Many local optimisation algorithms are typically fast to converge on an optimum, as each successive iteration of the algorithm makes progressive improvements by moving perpendicularly to the contour of the response-surface. Variants of both the simplex and steepest descent algorithms have been shown to converge on optima within a self-optimising reaction system, each with their own advantages in terms of robustness and experimental efficiency. The disadvantage of using local optimisation tools is when there is no a priori knowledge about the reaction system; as the complexity of the system arising from variable–variable interactions can lead to multiple optima. In these cases, there is no guarantee that the global optimum will be found over a local optima before termination.
When considering a local optimisation algorithm it must therefore be assumed that the chemical system of interest has a single optimum, otherwise a global optimisation tool may be more relevant.

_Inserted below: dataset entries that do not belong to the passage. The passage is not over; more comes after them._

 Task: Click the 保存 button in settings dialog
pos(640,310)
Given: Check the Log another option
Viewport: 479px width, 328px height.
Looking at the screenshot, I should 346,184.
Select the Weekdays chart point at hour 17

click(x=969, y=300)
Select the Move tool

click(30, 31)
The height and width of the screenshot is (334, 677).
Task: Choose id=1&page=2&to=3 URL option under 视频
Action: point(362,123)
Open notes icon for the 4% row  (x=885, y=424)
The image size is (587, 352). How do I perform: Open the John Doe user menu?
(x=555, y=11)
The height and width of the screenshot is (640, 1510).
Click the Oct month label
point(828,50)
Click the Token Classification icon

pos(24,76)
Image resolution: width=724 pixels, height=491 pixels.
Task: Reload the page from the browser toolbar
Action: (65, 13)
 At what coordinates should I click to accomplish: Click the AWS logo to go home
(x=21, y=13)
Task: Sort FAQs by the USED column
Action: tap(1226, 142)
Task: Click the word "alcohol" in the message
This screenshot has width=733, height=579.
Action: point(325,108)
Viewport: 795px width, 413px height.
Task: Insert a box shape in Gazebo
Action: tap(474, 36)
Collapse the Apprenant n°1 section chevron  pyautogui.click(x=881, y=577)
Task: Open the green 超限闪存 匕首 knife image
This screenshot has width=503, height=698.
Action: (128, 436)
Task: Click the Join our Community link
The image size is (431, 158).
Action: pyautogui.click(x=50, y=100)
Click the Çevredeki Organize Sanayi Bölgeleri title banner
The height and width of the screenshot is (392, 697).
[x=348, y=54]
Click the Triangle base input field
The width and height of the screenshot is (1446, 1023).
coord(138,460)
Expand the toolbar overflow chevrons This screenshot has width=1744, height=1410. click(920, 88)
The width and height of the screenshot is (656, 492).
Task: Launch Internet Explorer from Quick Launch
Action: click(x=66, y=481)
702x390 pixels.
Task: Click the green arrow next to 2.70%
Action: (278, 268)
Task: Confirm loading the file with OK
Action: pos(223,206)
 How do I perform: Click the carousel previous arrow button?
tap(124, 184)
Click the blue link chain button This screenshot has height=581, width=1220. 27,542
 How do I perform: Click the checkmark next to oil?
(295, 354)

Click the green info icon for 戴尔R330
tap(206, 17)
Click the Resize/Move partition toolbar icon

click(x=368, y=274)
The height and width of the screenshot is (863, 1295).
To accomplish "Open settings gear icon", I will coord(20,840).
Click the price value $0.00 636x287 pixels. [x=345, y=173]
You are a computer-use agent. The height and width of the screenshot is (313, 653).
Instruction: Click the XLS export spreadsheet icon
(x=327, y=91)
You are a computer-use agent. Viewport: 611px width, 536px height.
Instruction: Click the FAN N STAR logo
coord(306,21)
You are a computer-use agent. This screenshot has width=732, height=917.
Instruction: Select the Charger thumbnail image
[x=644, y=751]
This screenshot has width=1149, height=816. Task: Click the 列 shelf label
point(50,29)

Consideration of optimisation time may also be worthwhile when selecting a local or global optimiser. Due to global searching, experimental points are on average further apart in the experimental space, meaning the reactor system can take correspondingly longer to reach the new conditions.45
Stable Noisy Optimisation by Branch and Fit (SNOBFIT) is a global optimisation algorithm for bound constrained noisy optimisation of objective functions.46 To date, this is the only single-objective optimiser which has been successfully implemented in self-optimisation. It is a derivative-free optimisation method, which means that it requires no gradient information of the objective function being optimised. The algorithm uses a combination of stochastic linear and quadratic surrogate models to determine the optimum point of the system. A surrogate model is an approximate model that maps the process inputs to an objective function.47 They provide a cheap alternative which can be called in lieu of the parent function to improve optimisation efficiency, with the stochastic nature of the models enabling the algorithm to handle noise effectively.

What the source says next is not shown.